> DATA TO PROCESS
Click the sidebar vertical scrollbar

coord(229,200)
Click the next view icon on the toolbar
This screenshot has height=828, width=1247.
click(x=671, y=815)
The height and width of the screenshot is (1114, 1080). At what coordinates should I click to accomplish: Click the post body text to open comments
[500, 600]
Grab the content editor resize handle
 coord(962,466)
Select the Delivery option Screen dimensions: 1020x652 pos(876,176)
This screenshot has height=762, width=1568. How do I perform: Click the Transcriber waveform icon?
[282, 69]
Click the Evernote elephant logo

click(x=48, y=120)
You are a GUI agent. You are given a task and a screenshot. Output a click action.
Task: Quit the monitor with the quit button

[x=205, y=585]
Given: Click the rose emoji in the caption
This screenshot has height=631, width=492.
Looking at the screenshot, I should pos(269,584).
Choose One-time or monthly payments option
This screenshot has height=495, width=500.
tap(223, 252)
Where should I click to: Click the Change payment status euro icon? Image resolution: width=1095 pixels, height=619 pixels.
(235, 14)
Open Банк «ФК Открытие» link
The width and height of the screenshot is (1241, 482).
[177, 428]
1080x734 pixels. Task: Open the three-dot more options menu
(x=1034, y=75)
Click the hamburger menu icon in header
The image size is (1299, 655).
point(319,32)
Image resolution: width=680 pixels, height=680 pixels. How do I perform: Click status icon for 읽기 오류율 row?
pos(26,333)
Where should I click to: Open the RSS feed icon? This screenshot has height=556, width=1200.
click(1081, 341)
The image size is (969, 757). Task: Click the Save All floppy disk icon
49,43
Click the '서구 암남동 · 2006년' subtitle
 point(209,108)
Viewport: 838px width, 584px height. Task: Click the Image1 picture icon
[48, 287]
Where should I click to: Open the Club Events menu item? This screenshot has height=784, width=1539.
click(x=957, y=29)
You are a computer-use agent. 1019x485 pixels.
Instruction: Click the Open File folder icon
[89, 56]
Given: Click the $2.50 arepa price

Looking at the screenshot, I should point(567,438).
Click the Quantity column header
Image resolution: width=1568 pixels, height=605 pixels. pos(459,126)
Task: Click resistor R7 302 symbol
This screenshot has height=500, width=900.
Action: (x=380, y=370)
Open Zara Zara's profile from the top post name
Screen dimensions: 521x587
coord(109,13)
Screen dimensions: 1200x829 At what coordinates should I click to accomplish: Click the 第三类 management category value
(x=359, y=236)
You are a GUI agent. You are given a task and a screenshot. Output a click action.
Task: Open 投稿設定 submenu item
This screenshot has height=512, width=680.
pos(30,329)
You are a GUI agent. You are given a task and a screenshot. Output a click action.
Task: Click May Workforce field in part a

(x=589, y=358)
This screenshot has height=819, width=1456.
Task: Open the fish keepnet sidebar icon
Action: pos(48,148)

> AIM OF THE EXERCISE
Go through the entries above and write each one out exactly.

> EXERCISE ANSWER
Click the sidebar vertical scrollbar

coord(229,200)
Click the next view icon on the toolbar
This screenshot has height=828, width=1247.
click(x=671, y=815)
The height and width of the screenshot is (1114, 1080). At what coordinates should I click to accomplish: Click the post body text to open comments
[500, 600]
Grab the content editor resize handle
 coord(962,466)
Select the Delivery option Screen dimensions: 1020x652 pos(876,176)
This screenshot has height=762, width=1568. How do I perform: Click the Transcriber waveform icon?
[282, 69]
Click the Evernote elephant logo

click(x=48, y=120)
You are a GUI agent. You are given a task and a screenshot. Output a click action.
Task: Quit the monitor with the quit button

[x=205, y=585]
Given: Click the rose emoji in the caption
This screenshot has height=631, width=492.
Looking at the screenshot, I should pos(269,584).
Choose One-time or monthly payments option
This screenshot has height=495, width=500.
tap(223, 252)
Where should I click to: Click the Change payment status euro icon? Image resolution: width=1095 pixels, height=619 pixels.
(235, 14)
Open Банк «ФК Открытие» link
The width and height of the screenshot is (1241, 482).
[177, 428]
1080x734 pixels. Task: Open the three-dot more options menu
(x=1034, y=75)
Click the hamburger menu icon in header
The image size is (1299, 655).
point(319,32)
Image resolution: width=680 pixels, height=680 pixels. How do I perform: Click status icon for 읽기 오류율 row?
pos(26,333)
Where should I click to: Open the RSS feed icon? This screenshot has height=556, width=1200.
click(1081, 341)
The image size is (969, 757). Task: Click the Save All floppy disk icon
49,43
Click the '서구 암남동 · 2006년' subtitle
 point(209,108)
Viewport: 838px width, 584px height. Task: Click the Image1 picture icon
[48, 287]
Where should I click to: Open the Club Events menu item? This screenshot has height=784, width=1539.
click(x=957, y=29)
You are a computer-use agent. 1019x485 pixels.
Instruction: Click the Open File folder icon
[89, 56]
Given: Click the $2.50 arepa price

Looking at the screenshot, I should point(567,438).
Click the Quantity column header
Image resolution: width=1568 pixels, height=605 pixels. pos(459,126)
Task: Click resistor R7 302 symbol
This screenshot has height=500, width=900.
Action: (x=380, y=370)
Open Zara Zara's profile from the top post name
Screen dimensions: 521x587
coord(109,13)
Screen dimensions: 1200x829 At what coordinates should I click to accomplish: Click the 第三类 management category value
(x=359, y=236)
You are a GUI agent. You are given a task and a screenshot. Output a click action.
Task: Open 投稿設定 submenu item
This screenshot has height=512, width=680.
pos(30,329)
You are a GUI agent. You are given a task and a screenshot. Output a click action.
Task: Click May Workforce field in part a

(x=589, y=358)
This screenshot has height=819, width=1456.
Task: Open the fish keepnet sidebar icon
Action: pos(48,148)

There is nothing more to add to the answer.